**Raw data**
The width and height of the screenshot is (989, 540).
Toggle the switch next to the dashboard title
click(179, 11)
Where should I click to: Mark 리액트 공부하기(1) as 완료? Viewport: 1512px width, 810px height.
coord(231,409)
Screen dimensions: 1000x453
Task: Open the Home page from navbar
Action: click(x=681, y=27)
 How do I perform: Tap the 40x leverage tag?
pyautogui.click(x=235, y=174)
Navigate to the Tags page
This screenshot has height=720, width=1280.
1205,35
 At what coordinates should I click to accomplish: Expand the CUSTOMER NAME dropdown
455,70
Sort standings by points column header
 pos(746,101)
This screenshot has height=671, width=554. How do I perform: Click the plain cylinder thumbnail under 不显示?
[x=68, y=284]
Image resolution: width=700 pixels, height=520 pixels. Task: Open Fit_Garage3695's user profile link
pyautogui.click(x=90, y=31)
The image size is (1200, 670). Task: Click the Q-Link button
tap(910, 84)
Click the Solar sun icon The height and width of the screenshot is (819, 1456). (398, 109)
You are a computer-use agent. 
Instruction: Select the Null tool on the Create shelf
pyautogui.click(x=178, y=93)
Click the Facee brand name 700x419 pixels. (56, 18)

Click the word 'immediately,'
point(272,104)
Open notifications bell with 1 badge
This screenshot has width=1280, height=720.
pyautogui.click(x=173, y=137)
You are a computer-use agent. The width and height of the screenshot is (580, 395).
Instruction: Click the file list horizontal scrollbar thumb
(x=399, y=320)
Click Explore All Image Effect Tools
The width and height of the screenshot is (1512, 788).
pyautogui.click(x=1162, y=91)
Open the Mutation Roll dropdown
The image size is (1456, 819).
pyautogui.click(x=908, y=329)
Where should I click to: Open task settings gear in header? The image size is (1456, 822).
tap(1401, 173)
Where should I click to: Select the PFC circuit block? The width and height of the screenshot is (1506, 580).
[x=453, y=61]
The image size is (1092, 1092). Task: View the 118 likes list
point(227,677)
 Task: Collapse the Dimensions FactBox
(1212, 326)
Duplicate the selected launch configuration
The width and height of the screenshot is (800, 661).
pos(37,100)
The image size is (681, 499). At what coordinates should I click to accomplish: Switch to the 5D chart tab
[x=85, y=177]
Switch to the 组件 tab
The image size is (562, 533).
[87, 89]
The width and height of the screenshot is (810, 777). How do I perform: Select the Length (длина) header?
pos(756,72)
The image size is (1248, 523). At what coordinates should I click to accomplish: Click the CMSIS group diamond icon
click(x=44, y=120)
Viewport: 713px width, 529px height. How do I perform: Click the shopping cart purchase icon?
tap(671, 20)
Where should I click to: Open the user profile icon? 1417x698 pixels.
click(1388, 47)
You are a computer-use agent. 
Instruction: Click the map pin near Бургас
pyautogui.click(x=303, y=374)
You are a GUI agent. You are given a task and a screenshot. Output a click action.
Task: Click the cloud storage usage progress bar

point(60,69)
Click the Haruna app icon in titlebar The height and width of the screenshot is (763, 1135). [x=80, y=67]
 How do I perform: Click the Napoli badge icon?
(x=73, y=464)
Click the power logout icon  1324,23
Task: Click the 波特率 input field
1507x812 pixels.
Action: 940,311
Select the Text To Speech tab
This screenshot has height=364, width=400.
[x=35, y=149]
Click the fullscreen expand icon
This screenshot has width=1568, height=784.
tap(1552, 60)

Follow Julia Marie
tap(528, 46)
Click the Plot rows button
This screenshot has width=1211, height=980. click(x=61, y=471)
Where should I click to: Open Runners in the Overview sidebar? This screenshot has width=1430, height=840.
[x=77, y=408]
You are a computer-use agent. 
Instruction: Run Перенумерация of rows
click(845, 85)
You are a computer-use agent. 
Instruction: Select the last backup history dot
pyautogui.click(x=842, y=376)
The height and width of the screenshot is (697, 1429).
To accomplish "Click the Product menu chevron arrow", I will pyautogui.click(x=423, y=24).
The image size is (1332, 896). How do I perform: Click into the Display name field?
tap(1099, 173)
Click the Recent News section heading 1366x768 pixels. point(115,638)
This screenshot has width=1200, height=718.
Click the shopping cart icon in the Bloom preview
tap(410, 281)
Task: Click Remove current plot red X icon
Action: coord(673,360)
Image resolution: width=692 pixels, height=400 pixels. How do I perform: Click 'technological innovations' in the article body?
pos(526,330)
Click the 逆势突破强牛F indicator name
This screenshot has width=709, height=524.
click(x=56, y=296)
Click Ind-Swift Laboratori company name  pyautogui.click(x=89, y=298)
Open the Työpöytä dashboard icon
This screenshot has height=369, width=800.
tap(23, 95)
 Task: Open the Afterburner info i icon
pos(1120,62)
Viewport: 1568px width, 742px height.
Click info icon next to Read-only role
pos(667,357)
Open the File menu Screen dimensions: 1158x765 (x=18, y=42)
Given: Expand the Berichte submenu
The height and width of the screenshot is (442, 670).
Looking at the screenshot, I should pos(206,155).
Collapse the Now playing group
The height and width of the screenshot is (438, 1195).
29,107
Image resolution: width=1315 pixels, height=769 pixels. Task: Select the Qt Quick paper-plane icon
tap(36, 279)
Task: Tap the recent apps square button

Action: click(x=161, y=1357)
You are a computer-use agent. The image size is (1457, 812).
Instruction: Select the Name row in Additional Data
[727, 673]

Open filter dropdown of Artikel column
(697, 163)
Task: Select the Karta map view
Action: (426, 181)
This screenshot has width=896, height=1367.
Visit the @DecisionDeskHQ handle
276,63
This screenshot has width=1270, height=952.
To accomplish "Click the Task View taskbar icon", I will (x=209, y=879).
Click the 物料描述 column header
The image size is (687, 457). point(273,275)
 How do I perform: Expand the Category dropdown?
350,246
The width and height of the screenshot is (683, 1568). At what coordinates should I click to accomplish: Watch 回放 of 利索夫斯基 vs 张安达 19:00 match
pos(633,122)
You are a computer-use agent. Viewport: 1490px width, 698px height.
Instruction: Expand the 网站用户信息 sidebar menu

**Objective**
Write out every one of the items above word for word, from the first to the last, without changing anything.

**Exercise result**
The width and height of the screenshot is (989, 540).
Toggle the switch next to the dashboard title
click(179, 11)
Where should I click to: Mark 리액트 공부하기(1) as 완료? Viewport: 1512px width, 810px height.
coord(231,409)
Screen dimensions: 1000x453
Task: Open the Home page from navbar
Action: click(x=681, y=27)
 How do I perform: Tap the 40x leverage tag?
pyautogui.click(x=235, y=174)
Navigate to the Tags page
This screenshot has height=720, width=1280.
1205,35
 At what coordinates should I click to accomplish: Expand the CUSTOMER NAME dropdown
455,70
Sort standings by points column header
 pos(746,101)
This screenshot has height=671, width=554. How do I perform: Click the plain cylinder thumbnail under 不显示?
[x=68, y=284]
Image resolution: width=700 pixels, height=520 pixels. Task: Open Fit_Garage3695's user profile link
pyautogui.click(x=90, y=31)
The image size is (1200, 670). Task: Click the Q-Link button
tap(910, 84)
Click the Solar sun icon The height and width of the screenshot is (819, 1456). (398, 109)
You are a computer-use agent. 
Instruction: Select the Null tool on the Create shelf
pyautogui.click(x=178, y=93)
Click the Facee brand name 700x419 pixels. (56, 18)

Click the word 'immediately,'
point(272,104)
Open notifications bell with 1 badge
This screenshot has width=1280, height=720.
pyautogui.click(x=173, y=137)
You are a computer-use agent. The width and height of the screenshot is (580, 395).
Instruction: Click the file list horizontal scrollbar thumb
(x=399, y=320)
Click Explore All Image Effect Tools
The width and height of the screenshot is (1512, 788).
pyautogui.click(x=1162, y=91)
Open the Mutation Roll dropdown
The image size is (1456, 819).
pyautogui.click(x=908, y=329)
Where should I click to: Open task settings gear in header? The image size is (1456, 822).
tap(1401, 173)
Where should I click to: Select the PFC circuit block? The width and height of the screenshot is (1506, 580).
[x=453, y=61]
The image size is (1092, 1092). Task: View the 118 likes list
point(227,677)
 Task: Collapse the Dimensions FactBox
(1212, 326)
Duplicate the selected launch configuration
The width and height of the screenshot is (800, 661).
pos(37,100)
The image size is (681, 499). At what coordinates should I click to accomplish: Switch to the 5D chart tab
[x=85, y=177]
Switch to the 组件 tab
The image size is (562, 533).
[87, 89]
The width and height of the screenshot is (810, 777). How do I perform: Select the Length (длина) header?
pos(756,72)
The image size is (1248, 523). At what coordinates should I click to accomplish: Click the CMSIS group diamond icon
click(x=44, y=120)
Viewport: 713px width, 529px height. How do I perform: Click the shopping cart purchase icon?
tap(671, 20)
Where should I click to: Open the user profile icon? 1417x698 pixels.
click(1388, 47)
You are a computer-use agent. 
Instruction: Click the map pin near Бургас
pyautogui.click(x=303, y=374)
You are a GUI agent. You are given a task and a screenshot. Output a click action.
Task: Click the cloud storage usage progress bar

point(60,69)
Click the Haruna app icon in titlebar The height and width of the screenshot is (763, 1135). [x=80, y=67]
 How do I perform: Click the Napoli badge icon?
(x=73, y=464)
Click the power logout icon  1324,23
Task: Click the 波特率 input field
1507x812 pixels.
Action: 940,311
Select the Text To Speech tab
This screenshot has height=364, width=400.
[x=35, y=149]
Click the fullscreen expand icon
This screenshot has width=1568, height=784.
tap(1552, 60)

Follow Julia Marie
tap(528, 46)
Click the Plot rows button
This screenshot has width=1211, height=980. click(x=61, y=471)
Where should I click to: Open Runners in the Overview sidebar? This screenshot has width=1430, height=840.
[x=77, y=408]
You are a computer-use agent. 
Instruction: Run Перенумерация of rows
click(845, 85)
You are a computer-use agent. 
Instruction: Select the last backup history dot
pyautogui.click(x=842, y=376)
The height and width of the screenshot is (697, 1429).
To accomplish "Click the Product menu chevron arrow", I will pyautogui.click(x=423, y=24).
The image size is (1332, 896). How do I perform: Click into the Display name field?
tap(1099, 173)
Click the Recent News section heading 1366x768 pixels. point(115,638)
This screenshot has width=1200, height=718.
Click the shopping cart icon in the Bloom preview
tap(410, 281)
Task: Click Remove current plot red X icon
Action: coord(673,360)
Image resolution: width=692 pixels, height=400 pixels. How do I perform: Click 'technological innovations' in the article body?
pos(526,330)
Click the 逆势突破强牛F indicator name
This screenshot has width=709, height=524.
click(x=56, y=296)
Click Ind-Swift Laboratori company name  pyautogui.click(x=89, y=298)
Open the Työpöytä dashboard icon
This screenshot has height=369, width=800.
tap(23, 95)
 Task: Open the Afterburner info i icon
pos(1120,62)
Viewport: 1568px width, 742px height.
Click info icon next to Read-only role
pos(667,357)
Open the File menu Screen dimensions: 1158x765 (x=18, y=42)
Given: Expand the Berichte submenu
The height and width of the screenshot is (442, 670).
Looking at the screenshot, I should pos(206,155).
Collapse the Now playing group
The height and width of the screenshot is (438, 1195).
29,107
Image resolution: width=1315 pixels, height=769 pixels. Task: Select the Qt Quick paper-plane icon
tap(36, 279)
Task: Tap the recent apps square button

Action: click(x=161, y=1357)
You are a computer-use agent. The image size is (1457, 812).
Instruction: Select the Name row in Additional Data
[727, 673]

Open filter dropdown of Artikel column
(697, 163)
Task: Select the Karta map view
Action: (426, 181)
This screenshot has width=896, height=1367.
Visit the @DecisionDeskHQ handle
276,63
This screenshot has width=1270, height=952.
To accomplish "Click the Task View taskbar icon", I will (x=209, y=879).
Click the 物料描述 column header
The image size is (687, 457). point(273,275)
 How do I perform: Expand the Category dropdown?
350,246
The width and height of the screenshot is (683, 1568). At what coordinates should I click to accomplish: Watch 回放 of 利索夫斯基 vs 张安达 19:00 match
pos(633,122)
You are a computer-use agent. Viewport: 1490px width, 698px height.
Instruction: Expand the 网站用户信息 sidebar menu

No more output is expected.